Ein Masterstudium für alle wird es nicht geben. Denn die Einführung von Bachelor und Master ging auch einher mit der Absicht, an den Unis Geld zu sparen. Doch im Kampf um eine möglichst breite Öffnung können die Studenten eine Unterstützerin zitieren, die im Jahre 2009 sagte: „Der Übergang vom Bachelor zum Master muss problemlos möglich sein. Studierende sollten selbst entscheiden können, ob sie einen Master machen wollen oder nicht. Ich bin gegen eine Quote.“ Die Rede ist von der Bundesbildungsministerin Annette Schavan (CDU). Ihre Sätze haben vor allem Appellcharakter, denn die Ausgestaltung der Studiengänge ist Länder- und Hochschulsache. Dennoch hofft mancher auf einen größeren Einfluss des Bundes bei der Lösung der Masterfrage. So forderte die Gewerkschaft Erziehung und Wissenschaft (GEW) im April dieses Jahres: Jeder Bachelorabsolvent müsse einen Anspruch auf einen Masterplatz haben. Dies solle über ein Bundesgesetz geregelt werden. Der Berliner Volksbegehren-Initiator Alexander Klute widerspricht: „Die Bundesregierung kann die freie Zulassung zum Masterstudium gesetzlich regeln. Jedes Bundesland hat jedoch das Recht, von dieser Regelung abzuweichen.“
Der „Master für alle“ sei nicht das Thema, sagte jüngst auch Kristina Kämpfer, die Bundesvorsitzende der Liberalen Hochschulgruppen (LHG), im Deutschlandfunk. Aber: „Zugangshürden, die restriktiv wirken könnten“, sollten abgebaut werden. Es sollte eher darauf ankommen, „ob die Gesamtnote stimmt und ob der Studierende das kann, was er für den Master mitbringen muss.“ Anwalt Achelpöhler billigt besondere Zugangsvoraussetzungen nur künstlerischen oder sportlichen Studiengängen zu.

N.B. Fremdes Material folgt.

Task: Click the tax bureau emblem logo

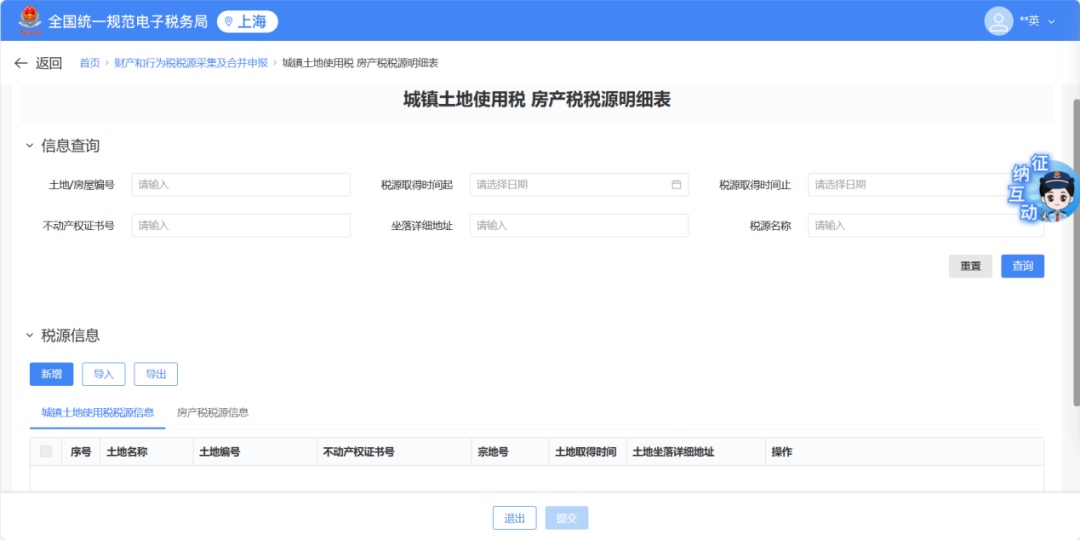Action: point(30,20)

Auch die Kultusminister selbst forderten eine Angleichung, zumindest verbal: „Um die Mobilität und Durchlässigkeit im deutschen Hochschulsystem zu sichern und im Interesse der Studierenden, ist die wechselseitige Anerkennung der erbrachten Studienleistungen und der erreichten Studienabschlüsse zwischen den Ländern zu gewährleisten.“
Sechs Jahre (!) nach dieser Erklärung hat die Bachelorabsolventin Jana Richter keine Chance, von Leipzig nach Berlin zu wechseln. Der Leiter der HU-Studienabteilung bestätigte die verzwickte Situation. Für den Master of Education gebe es fachübergreifende Rahmenordnungen, die alle beteiligten Fakultäten bänden. Die Voraussetzungen, was Module und Leistungspunkte betrifft, sollen unter anderem die „Einhaltung unserer Qualitätsstandards“ sichern. Aber offenbar ist der Leiter der HU-Studienabteilung selbst ein bisschen verzweifelt, wenn er schreibt: „Die Inkompatibilität von Studiengängen ist hauptsächlich dem politischen Willen, dass sich Hochschulen im Wettbewerb profilieren sollen, geschuldet.“ Hier konkurrierten die völlig gegensätzlichen Forderungen nach Exzellenz und Profil einerseits und freiem Masterzugang andererseits miteinander.
Da fragt sich nur, praktisch gedacht, ob in Leipzig ausgebildete Gymnasiallehrer überhaupt in Berlin unterrichten dürfen – wenn deren Standards so anders sind. Und ob umgekehrt Berliner Lehrer für Leipziger Gymnasiasten überqualifiziert sind.